К горлу подкатил комок, на глаза навернулись слезы. Я помахал рукой и пошел прочь. Признаться, эти крестьяне поняли меня лучше, нежели кто-либо другой, за исключением, может быть, Уолдо Тарпа.
К тому времени как я взобрался на сиденье и взял в руки вожжи, косари вместе с женщинами и детьми уже возобновили работу. Может статься, обо мне они вспомнят за ужином.

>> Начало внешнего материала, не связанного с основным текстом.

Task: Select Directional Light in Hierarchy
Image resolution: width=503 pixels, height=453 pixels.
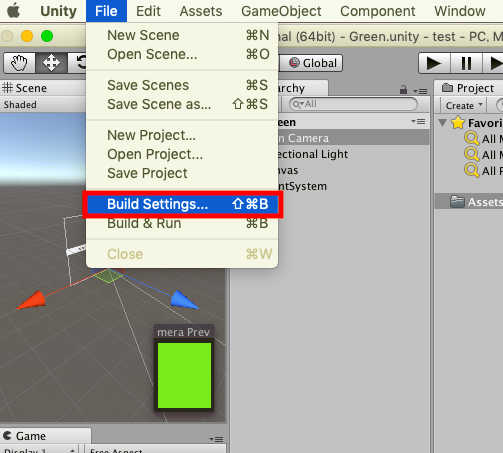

В город я въехал уже в сумерках. Амиранда сидела рядом со мной. Наложенные ведьмой чары продолжали действовать, поэтому выглядела она вполне естественно, тем более в полумраке. Быть может, девушку увидит тот, кто считает ее мертвой, и всполошится, решив, что она жива.
В голове у меня царил сумбур, из которого, будем надеяться, рано или поздно возникнет хотя бы одна здравая мысль.
Я нарочно сделал крюк, проехал по окраинам города гоблинов, потом покружил немного у заведения Летти Фаррен, где обычно собирались и просаживали бабки всякие щеголи с Холма.